### CHALLENGE
Reproduce the material below, swapping every instance of "GUI agent" for "interface assistant" and leaving everything else unchanged.

### Click-target data
======

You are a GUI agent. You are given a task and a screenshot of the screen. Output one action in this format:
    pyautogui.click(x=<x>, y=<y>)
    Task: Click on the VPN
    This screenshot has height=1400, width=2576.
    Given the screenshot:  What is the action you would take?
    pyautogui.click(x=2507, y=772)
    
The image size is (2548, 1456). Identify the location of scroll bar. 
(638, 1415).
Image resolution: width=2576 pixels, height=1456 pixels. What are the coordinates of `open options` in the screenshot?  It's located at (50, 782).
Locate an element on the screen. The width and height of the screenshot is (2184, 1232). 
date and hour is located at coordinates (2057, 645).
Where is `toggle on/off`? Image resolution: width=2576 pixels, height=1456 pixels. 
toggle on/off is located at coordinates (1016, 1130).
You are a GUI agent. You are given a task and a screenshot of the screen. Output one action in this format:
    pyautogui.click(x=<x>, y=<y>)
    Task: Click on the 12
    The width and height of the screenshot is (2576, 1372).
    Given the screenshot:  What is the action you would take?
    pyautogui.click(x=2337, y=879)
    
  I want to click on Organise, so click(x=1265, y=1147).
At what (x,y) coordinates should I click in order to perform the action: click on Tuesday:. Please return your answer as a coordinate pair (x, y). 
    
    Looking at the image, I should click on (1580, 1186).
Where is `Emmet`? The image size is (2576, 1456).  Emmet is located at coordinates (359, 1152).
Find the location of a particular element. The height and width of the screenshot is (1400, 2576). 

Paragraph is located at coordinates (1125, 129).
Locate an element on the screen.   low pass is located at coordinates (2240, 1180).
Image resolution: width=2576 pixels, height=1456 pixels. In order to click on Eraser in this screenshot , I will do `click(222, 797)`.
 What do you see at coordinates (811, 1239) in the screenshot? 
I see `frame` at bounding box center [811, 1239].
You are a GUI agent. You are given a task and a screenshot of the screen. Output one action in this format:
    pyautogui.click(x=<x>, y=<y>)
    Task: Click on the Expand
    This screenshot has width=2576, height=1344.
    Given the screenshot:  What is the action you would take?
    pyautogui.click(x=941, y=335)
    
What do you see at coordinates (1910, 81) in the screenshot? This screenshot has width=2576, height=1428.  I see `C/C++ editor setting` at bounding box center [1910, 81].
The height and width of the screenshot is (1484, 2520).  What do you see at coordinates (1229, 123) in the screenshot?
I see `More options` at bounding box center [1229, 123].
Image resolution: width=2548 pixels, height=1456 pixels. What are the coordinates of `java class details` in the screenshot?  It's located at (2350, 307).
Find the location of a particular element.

======

### RESULT OF THE EXERCISE
You are a interface assistant. You are given a task and a screenshot of the screen. Output one action in this format:
    pyautogui.click(x=<x>, y=<y>)
    Task: Click on the VPN
    This screenshot has height=1400, width=2576.
    Given the screenshot:  What is the action you would take?
    pyautogui.click(x=2507, y=772)
    
The image size is (2548, 1456). Identify the location of scroll bar. 
(638, 1415).
Image resolution: width=2576 pixels, height=1456 pixels. What are the coordinates of `open options` in the screenshot?  It's located at (50, 782).
Locate an element on the screen. The width and height of the screenshot is (2184, 1232). 
date and hour is located at coordinates (2057, 645).
Where is `toggle on/off`? Image resolution: width=2576 pixels, height=1456 pixels. 
toggle on/off is located at coordinates (1016, 1130).
You are a interface assistant. You are given a task and a screenshot of the screen. Output one action in this format:
    pyautogui.click(x=<x>, y=<y>)
    Task: Click on the 12
    The width and height of the screenshot is (2576, 1372).
    Given the screenshot:  What is the action you would take?
    pyautogui.click(x=2337, y=879)
    
  I want to click on Organise, so click(x=1265, y=1147).
At what (x,y) coordinates should I click in order to perform the action: click on Tuesday:. Please return your answer as a coordinate pair (x, y). 
    
    Looking at the image, I should click on (1580, 1186).
Where is `Emmet`? The image size is (2576, 1456).  Emmet is located at coordinates (359, 1152).
Find the location of a particular element. The height and width of the screenshot is (1400, 2576). 

Paragraph is located at coordinates (1125, 129).
Locate an element on the screen.   low pass is located at coordinates (2240, 1180).
Image resolution: width=2576 pixels, height=1456 pixels. In order to click on Eraser in this screenshot , I will do `click(222, 797)`.
 What do you see at coordinates (811, 1239) in the screenshot? 
I see `frame` at bounding box center [811, 1239].
You are a interface assistant. You are given a task and a screenshot of the screen. Output one action in this format:
    pyautogui.click(x=<x>, y=<y>)
    Task: Click on the Expand
    This screenshot has width=2576, height=1344.
    Given the screenshot:  What is the action you would take?
    pyautogui.click(x=941, y=335)
    
What do you see at coordinates (1910, 81) in the screenshot? This screenshot has width=2576, height=1428.  I see `C/C++ editor setting` at bounding box center [1910, 81].
The height and width of the screenshot is (1484, 2520).  What do you see at coordinates (1229, 123) in the screenshot?
I see `More options` at bounding box center [1229, 123].
Image resolution: width=2548 pixels, height=1456 pixels. What are the coordinates of `java class details` in the screenshot?  It's located at (2350, 307).
Find the location of a particular element.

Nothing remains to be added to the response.